認知症は発症の20年以上前から始まっている

アルツハイマー型認知症は、発症の20年以上前から始まっているといわれています。

最初にアミロイドβタンパク質が蓄積

アルツハイマー型認知症の原因の1つとされるアミロイドβタンパク質は、発症の20年以上前から脳に蓄積を開始します。さらに、「神経原線維変化」と呼ばれるタウタンパク質の沈着が起こり、海馬を始めとした脳の萎縮が始まります。
この時点ではまだ症状として自覚していません。

アミロイドβタンパク質の蓄積が始まってから10年以上たって、初めて記憶関連の障害が出始めます。
まだアルツハイマー型認知症と呼べる段階ではなく、軽度認知障害(MCI)の段階です。この時期にどう予防に取り組んだか(脳の活性化や運動など)にもよりますが、その後にアルツハイマー型認知症が発症します。

定年後の生活が認知症の原因に?

認知症は80代になると急激に増えますが、その20年前はちょうど定年の時期。これも何か関係があるのかもしれません。

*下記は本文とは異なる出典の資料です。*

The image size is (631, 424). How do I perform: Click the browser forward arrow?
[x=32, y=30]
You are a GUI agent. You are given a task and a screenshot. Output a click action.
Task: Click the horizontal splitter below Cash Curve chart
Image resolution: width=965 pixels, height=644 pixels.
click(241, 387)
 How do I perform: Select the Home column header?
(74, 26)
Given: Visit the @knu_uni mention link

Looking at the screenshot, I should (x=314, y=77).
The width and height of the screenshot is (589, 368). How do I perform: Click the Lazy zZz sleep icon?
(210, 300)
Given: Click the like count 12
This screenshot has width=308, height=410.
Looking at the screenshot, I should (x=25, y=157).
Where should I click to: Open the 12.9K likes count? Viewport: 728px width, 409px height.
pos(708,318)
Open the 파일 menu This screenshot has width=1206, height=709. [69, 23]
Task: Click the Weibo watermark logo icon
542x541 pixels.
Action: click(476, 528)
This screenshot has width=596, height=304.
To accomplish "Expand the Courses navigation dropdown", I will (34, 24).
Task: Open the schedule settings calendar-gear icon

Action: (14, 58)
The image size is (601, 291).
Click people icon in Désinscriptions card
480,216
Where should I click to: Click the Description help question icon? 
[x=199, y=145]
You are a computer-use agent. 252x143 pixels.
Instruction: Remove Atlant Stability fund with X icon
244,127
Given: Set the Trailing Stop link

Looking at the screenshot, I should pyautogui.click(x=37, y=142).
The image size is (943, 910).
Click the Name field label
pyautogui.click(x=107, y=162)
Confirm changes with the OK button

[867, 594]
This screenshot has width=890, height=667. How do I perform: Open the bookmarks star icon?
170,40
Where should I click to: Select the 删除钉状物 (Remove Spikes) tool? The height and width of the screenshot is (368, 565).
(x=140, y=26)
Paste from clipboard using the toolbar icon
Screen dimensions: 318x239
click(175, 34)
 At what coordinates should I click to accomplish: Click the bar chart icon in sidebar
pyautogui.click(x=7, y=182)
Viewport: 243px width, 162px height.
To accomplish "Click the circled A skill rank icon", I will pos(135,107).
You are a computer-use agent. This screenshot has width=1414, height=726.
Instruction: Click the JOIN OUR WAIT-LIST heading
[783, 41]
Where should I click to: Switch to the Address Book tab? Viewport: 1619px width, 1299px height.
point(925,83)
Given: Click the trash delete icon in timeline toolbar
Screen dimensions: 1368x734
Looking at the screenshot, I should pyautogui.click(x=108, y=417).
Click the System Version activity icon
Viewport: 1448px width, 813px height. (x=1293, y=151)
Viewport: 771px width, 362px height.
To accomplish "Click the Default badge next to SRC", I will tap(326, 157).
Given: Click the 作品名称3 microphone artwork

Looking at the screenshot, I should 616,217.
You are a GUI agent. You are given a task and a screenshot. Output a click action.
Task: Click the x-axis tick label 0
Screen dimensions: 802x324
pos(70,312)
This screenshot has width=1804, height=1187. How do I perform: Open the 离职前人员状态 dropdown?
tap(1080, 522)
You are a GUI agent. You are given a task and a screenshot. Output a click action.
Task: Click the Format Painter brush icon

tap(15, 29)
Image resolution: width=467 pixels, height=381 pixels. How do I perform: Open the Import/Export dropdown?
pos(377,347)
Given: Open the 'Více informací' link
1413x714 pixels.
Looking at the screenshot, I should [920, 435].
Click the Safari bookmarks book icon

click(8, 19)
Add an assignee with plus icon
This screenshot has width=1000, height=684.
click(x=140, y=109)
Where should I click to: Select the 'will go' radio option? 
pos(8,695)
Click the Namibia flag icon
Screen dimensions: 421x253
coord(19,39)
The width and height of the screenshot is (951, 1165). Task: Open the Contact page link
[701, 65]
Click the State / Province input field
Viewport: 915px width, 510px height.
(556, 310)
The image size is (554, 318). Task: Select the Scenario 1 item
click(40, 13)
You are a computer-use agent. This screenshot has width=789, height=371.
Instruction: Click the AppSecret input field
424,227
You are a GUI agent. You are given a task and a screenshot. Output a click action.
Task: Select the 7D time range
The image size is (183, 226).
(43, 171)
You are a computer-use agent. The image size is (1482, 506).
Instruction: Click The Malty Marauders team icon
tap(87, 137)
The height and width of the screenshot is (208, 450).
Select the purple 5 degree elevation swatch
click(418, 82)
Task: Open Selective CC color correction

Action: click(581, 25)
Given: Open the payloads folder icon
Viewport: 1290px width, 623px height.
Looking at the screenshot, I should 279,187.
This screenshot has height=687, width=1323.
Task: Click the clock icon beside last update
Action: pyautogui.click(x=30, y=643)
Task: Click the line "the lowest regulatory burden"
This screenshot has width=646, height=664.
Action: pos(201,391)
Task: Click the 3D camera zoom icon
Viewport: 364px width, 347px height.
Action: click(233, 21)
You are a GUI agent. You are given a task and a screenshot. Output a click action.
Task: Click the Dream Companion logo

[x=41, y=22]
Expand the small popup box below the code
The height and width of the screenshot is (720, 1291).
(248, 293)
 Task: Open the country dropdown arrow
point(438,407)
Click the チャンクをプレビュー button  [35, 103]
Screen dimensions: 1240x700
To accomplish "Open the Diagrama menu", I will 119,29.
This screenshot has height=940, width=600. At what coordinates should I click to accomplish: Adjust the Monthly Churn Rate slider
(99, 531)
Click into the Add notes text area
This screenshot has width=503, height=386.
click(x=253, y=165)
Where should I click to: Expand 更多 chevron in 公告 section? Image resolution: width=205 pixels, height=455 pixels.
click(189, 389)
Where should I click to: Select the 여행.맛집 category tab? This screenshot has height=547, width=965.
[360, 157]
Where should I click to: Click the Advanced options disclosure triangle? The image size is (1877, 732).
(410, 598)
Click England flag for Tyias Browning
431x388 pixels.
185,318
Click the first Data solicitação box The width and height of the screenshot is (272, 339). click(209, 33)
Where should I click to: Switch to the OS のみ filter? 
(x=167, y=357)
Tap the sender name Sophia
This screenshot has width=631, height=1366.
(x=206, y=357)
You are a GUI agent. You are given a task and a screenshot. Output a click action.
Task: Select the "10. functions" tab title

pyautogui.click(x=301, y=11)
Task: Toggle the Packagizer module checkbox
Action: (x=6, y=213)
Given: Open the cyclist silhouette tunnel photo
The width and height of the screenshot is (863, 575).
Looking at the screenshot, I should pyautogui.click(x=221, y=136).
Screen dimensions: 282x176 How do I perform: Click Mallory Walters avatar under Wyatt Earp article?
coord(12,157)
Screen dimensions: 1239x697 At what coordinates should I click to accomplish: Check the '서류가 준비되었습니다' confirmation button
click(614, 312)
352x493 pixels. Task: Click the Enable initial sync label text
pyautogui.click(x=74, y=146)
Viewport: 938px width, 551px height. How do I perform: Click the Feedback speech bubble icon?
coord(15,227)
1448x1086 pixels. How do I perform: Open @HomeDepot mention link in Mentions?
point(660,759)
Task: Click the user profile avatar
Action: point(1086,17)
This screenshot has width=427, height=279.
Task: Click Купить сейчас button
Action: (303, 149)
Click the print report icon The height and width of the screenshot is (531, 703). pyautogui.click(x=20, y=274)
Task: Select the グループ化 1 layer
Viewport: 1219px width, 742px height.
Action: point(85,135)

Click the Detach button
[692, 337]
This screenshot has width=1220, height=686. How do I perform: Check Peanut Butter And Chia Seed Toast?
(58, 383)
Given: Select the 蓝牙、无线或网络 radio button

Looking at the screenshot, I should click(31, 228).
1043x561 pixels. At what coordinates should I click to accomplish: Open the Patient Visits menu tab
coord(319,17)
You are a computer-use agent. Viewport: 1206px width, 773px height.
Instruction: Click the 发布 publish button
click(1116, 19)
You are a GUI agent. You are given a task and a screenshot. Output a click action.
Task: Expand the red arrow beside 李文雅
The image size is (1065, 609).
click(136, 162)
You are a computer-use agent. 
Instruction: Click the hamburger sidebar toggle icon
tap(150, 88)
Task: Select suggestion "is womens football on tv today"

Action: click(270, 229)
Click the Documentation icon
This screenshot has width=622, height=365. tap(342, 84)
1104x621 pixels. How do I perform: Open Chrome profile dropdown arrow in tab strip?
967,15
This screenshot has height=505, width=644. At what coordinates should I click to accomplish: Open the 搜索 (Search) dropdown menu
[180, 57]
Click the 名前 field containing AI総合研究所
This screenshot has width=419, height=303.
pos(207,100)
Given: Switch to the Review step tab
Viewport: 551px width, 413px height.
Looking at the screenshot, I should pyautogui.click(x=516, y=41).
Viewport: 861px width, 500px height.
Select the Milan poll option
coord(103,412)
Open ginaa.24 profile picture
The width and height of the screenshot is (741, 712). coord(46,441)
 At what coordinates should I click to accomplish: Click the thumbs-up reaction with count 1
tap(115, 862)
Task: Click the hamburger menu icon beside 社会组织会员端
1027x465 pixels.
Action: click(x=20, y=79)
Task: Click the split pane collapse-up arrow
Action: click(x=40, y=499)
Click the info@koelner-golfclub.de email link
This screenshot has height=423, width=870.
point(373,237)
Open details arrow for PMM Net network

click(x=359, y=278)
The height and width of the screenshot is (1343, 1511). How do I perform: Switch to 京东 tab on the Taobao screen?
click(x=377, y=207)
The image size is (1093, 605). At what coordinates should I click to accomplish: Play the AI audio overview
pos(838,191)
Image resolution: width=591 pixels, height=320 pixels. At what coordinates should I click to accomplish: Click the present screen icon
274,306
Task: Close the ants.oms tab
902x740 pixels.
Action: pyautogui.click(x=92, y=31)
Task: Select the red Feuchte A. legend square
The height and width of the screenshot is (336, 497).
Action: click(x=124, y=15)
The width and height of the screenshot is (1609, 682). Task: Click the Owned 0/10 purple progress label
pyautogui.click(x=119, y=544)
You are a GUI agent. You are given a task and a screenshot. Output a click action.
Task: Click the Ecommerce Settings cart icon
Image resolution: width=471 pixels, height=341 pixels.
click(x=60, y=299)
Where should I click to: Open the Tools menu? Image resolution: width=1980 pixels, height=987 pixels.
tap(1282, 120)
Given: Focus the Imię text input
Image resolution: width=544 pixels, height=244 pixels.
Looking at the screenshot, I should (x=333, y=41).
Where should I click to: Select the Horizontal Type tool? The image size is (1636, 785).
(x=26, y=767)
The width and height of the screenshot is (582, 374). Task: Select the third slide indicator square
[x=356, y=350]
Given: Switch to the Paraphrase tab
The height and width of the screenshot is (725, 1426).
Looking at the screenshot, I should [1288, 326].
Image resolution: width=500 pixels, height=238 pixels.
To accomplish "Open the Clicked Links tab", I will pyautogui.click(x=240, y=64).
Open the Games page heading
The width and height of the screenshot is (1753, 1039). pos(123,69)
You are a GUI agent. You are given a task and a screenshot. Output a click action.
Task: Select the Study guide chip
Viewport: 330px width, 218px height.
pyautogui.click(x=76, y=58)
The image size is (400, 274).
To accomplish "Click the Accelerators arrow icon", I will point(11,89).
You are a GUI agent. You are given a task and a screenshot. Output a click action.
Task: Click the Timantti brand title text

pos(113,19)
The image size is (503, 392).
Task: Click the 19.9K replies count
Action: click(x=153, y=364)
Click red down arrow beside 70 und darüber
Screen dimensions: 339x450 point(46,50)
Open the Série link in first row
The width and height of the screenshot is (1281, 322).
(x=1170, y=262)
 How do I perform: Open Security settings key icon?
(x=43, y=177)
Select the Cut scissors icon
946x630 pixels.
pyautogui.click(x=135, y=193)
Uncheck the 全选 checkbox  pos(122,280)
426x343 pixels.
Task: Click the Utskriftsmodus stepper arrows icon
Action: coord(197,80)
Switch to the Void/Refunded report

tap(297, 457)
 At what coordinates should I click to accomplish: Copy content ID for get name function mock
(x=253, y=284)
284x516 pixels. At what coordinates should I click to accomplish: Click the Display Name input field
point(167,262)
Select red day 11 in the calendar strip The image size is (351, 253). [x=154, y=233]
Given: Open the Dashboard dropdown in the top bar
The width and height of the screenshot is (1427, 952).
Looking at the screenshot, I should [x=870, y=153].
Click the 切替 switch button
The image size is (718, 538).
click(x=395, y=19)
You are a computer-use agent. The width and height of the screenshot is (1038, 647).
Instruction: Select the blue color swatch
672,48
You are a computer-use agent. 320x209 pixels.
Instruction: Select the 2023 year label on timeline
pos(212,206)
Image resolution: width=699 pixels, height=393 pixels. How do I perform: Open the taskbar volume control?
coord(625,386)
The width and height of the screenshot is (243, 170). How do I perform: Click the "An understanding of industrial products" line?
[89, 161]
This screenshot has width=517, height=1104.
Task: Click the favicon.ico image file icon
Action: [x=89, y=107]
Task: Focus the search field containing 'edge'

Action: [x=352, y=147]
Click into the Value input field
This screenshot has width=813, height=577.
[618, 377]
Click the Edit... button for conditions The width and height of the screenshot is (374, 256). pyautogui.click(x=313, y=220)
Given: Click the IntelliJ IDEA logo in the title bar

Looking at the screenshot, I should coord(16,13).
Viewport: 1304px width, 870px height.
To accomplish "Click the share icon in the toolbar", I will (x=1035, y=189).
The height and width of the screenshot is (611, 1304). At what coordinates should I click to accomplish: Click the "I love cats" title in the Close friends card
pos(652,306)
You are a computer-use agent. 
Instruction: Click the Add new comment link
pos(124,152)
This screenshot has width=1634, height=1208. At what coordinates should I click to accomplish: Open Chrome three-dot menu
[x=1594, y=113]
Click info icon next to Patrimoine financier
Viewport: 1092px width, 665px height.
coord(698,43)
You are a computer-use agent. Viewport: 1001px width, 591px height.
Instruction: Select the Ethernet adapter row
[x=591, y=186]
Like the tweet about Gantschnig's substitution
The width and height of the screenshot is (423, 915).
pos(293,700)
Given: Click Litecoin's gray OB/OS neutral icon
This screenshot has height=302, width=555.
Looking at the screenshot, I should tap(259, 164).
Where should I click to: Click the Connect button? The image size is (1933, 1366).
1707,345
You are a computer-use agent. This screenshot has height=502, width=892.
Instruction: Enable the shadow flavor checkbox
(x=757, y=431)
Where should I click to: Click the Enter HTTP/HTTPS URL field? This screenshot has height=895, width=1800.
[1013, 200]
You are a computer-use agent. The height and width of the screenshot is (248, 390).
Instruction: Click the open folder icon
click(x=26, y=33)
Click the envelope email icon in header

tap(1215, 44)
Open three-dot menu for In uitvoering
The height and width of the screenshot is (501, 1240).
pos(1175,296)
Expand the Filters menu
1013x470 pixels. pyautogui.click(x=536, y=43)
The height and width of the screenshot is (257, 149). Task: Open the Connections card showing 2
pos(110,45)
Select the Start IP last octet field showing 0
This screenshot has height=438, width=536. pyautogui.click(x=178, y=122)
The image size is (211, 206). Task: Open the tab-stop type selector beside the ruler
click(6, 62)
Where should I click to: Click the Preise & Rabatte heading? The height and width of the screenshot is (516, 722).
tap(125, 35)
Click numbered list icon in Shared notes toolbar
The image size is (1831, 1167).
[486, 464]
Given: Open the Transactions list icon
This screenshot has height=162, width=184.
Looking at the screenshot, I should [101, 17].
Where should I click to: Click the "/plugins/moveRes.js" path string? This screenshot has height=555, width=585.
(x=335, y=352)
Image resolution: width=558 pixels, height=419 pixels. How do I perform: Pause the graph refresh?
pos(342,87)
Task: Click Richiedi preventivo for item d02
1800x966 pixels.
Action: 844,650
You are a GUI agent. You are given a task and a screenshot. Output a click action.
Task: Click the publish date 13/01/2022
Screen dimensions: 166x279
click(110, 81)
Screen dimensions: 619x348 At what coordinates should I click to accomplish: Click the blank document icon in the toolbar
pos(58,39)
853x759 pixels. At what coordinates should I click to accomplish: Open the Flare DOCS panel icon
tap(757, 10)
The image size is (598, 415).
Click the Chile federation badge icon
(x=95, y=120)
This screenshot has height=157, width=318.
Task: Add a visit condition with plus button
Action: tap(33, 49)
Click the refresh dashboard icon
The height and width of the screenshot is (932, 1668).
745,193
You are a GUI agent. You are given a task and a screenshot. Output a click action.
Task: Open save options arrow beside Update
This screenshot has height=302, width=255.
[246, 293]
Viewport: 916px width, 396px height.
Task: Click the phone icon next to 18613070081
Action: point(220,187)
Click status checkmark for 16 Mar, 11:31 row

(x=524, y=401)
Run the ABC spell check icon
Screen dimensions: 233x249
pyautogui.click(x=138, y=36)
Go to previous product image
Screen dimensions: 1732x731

脳に大切な人とのコミュニケーションであったり、程よい緊張感であったり、通勤の際の運動や注意力を常に使う(人をよける、車内でぶつからないようにする等)環境等は、認知症予防に効果的でした。強制的に脳をボケさせない環境におかされていたともいえます(反面、ストレスは大いにマイナスで、場合によっては致命的なダメージにもなりますが)。

退職して夫婦ともども一転してのんびりした生活になり、必要以上にゆったりとして、脳も寝てばかりになったとしたら、脳にとっては問題です。脳は勘違いをしやすい臓器ですから、使わないでいると「あ、この能力はいらないな?こんなに頑張る必要はないな?」と次々と機能を低下させてしまいます。

せっかく脳の大敵であるストレスから解放されたのですから、趣味に没頭したり、旅行に出かけたり、地域活動に参加したりと、脳に新鮮な刺激を与え続ける方法を見つけられると良いでしょう。

40代位から認知症に対する強い意識を。

認知症は65歳以上の発症が一般的(65歳未満の場合は若年性認知症と呼ばれます)です。つまり、その20年前は45歳。40代くらいから認知症対策に強い意識を持つのは理にかなっています。

定年後まもなく脳が急激に衰える人も多いですが、もしかするとすでにアルツハイマー型認知症の原因物質が脳に溜まっていて、それまでは脳を使うことで保たれていた脳の機能が一気に低下したことで発症するとも考えられます。

認知症にならないための生活の見直しや、運動や脳トレーニングを取り入れることで、認知症発症を抑えることができるでしょう。